**Data items:**
• • • • • • •

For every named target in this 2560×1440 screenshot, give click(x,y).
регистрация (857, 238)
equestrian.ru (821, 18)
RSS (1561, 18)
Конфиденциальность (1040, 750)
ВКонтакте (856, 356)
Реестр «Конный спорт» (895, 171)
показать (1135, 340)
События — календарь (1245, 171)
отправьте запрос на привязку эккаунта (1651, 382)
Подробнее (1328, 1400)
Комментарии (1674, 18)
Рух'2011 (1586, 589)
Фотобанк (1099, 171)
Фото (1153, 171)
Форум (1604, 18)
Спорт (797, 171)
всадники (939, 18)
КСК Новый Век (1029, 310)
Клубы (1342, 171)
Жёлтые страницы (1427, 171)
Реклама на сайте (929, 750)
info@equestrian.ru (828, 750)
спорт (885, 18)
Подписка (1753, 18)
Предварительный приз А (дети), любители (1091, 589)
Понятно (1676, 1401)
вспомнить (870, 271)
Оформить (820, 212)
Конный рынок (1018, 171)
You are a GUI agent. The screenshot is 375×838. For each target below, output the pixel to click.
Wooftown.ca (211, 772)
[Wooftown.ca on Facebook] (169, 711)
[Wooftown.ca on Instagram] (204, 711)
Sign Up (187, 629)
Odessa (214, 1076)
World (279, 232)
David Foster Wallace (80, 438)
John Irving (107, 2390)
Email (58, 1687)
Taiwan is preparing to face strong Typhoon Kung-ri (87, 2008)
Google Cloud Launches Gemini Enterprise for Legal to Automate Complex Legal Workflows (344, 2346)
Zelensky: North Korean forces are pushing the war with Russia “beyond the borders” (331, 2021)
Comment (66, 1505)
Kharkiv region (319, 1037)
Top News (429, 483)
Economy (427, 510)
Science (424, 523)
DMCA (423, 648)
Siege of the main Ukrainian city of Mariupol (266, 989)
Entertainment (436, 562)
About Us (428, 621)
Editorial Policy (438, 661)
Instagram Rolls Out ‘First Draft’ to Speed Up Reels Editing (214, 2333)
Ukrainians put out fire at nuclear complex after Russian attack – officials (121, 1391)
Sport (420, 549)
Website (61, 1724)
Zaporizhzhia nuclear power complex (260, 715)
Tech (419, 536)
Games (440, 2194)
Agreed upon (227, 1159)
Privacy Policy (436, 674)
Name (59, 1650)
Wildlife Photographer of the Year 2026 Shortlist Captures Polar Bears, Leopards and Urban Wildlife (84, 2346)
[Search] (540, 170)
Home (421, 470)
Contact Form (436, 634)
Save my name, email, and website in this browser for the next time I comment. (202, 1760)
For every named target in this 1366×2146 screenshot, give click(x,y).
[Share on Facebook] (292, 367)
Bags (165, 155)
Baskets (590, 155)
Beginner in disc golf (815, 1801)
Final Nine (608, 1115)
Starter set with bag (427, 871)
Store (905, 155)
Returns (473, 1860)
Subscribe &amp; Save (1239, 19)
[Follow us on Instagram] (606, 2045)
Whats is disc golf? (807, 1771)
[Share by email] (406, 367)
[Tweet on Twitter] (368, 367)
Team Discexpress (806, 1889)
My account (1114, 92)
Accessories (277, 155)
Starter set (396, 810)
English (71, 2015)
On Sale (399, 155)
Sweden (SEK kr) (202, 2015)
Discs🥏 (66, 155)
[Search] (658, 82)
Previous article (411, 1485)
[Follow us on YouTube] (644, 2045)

• • • • • • •

**WORK REQUEST:** Return all of the entries exactly as they were supplied.

**ANSWER BELOW:**
For every named target in this 2560×1440 screenshot, give click(x,y).
регистрация (857, 238)
equestrian.ru (821, 18)
RSS (1561, 18)
Конфиденциальность (1040, 750)
ВКонтакте (856, 356)
Реестр «Конный спорт» (895, 171)
показать (1135, 340)
События — календарь (1245, 171)
отправьте запрос на привязку эккаунта (1651, 382)
Подробнее (1328, 1400)
Комментарии (1674, 18)
Рух'2011 (1586, 589)
Фотобанк (1099, 171)
Фото (1153, 171)
Форум (1604, 18)
Спорт (797, 171)
всадники (939, 18)
КСК Новый Век (1029, 310)
Клубы (1342, 171)
Жёлтые страницы (1427, 171)
Реклама на сайте (929, 750)
info@equestrian.ru (828, 750)
спорт (885, 18)
Подписка (1753, 18)
Предварительный приз А (дети), любители (1091, 589)
Понятно (1676, 1401)
вспомнить (870, 271)
Оформить (820, 212)
Конный рынок (1018, 171)
You are a GUI agent. The screenshot is 375×838. For each target below, output the pixel to click.
Wooftown.ca (211, 772)
[Wooftown.ca on Facebook] (169, 711)
[Wooftown.ca on Instagram] (204, 711)
Sign Up (187, 629)
Odessa (214, 1076)
World (279, 232)
David Foster Wallace (80, 438)
John Irving (107, 2390)
Email (58, 1687)
Taiwan is preparing to face strong Typhoon Kung-ri (87, 2008)
Google Cloud Launches Gemini Enterprise for Legal to Automate Complex Legal Workflows (344, 2346)
Zelensky: North Korean forces are pushing the war with Russia “beyond the borders” (331, 2021)
Comment (66, 1505)
Kharkiv region (319, 1037)
Top News (429, 483)
Economy (427, 510)
Science (424, 523)
DMCA (423, 648)
Siege of the main Ukrainian city of Mariupol (266, 989)
Entertainment (436, 562)
About Us (428, 621)
Editorial Policy (438, 661)
Instagram Rolls Out ‘First Draft’ to Speed Up Reels Editing (214, 2333)
Ukrainians put out fire at nuclear complex after Russian attack – officials (121, 1391)
Sport (420, 549)
Website (61, 1724)
Zaporizhzhia nuclear power complex (260, 715)
Tech (419, 536)
Games (440, 2194)
Agreed upon (227, 1159)
Privacy Policy (436, 674)
Name (59, 1650)
Wildlife Photographer of the Year 2026 Shortlist Captures Polar Bears, Leopards and Urban Wildlife (84, 2346)
[Search] (540, 170)
Home (421, 470)
Contact Form (436, 634)
Save my name, email, and website in this browser for the next time I comment. (202, 1760)
For every named target in this 1366×2146 screenshot, give click(x,y).
[Share on Facebook] (292, 367)
Bags (165, 155)
Baskets (590, 155)
Beginner in disc golf (815, 1801)
Final Nine (608, 1115)
Starter set with bag (427, 871)
Store (905, 155)
Returns (473, 1860)
Subscribe &amp; Save (1239, 19)
[Follow us on Instagram] (606, 2045)
Whats is disc golf? (807, 1771)
[Share by email] (406, 367)
[Tweet on Twitter] (368, 367)
Team Discexpress (806, 1889)
My account (1114, 92)
Accessories (277, 155)
Starter set (396, 810)
English (71, 2015)
On Sale (399, 155)
Sweden (SEK kr) (202, 2015)
Discs🥏 (66, 155)
[Search] (658, 82)
Previous article (411, 1485)
[Follow us on YouTube] (644, 2045)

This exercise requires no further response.